** Opening THE INPUT block **

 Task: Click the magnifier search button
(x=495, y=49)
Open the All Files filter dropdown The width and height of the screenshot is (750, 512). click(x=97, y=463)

** Closing THE INPUT block **
** Opening THE INPUT block **

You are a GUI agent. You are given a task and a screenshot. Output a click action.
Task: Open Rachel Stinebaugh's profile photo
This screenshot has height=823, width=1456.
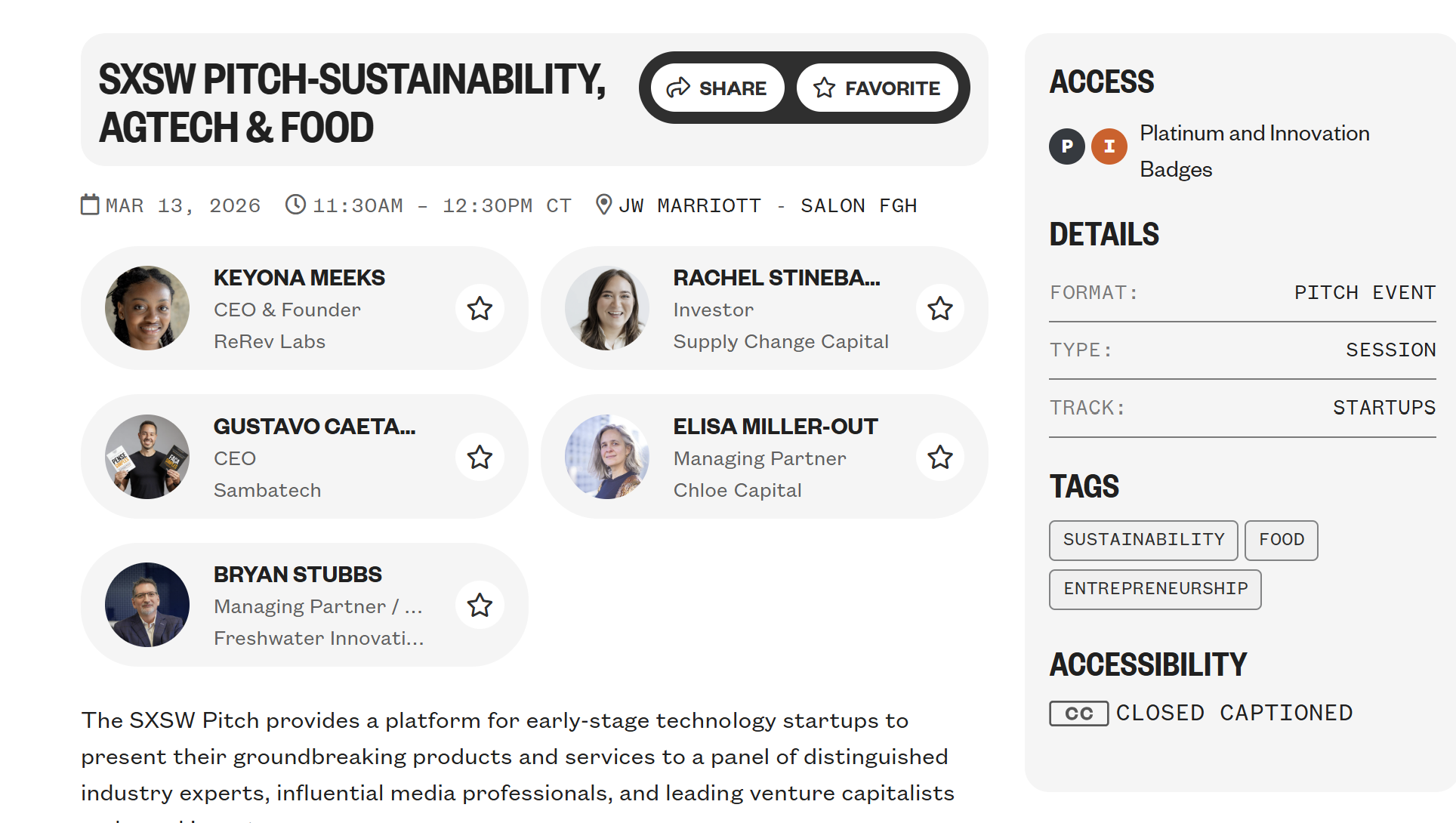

** Closing THE INPUT block **

▶ WORK REQUIRED: Find each line in the listing above that contains "screenshot", and copy that line.

▶ RESPONSE TO THIS EXERCISE:
Open the All Files filter dropdown The width and height of the screenshot is (750, 512). click(x=97, y=463)
You are a GUI agent. You are given a task and a screenshot. Output a click action.
This screenshot has height=823, width=1456.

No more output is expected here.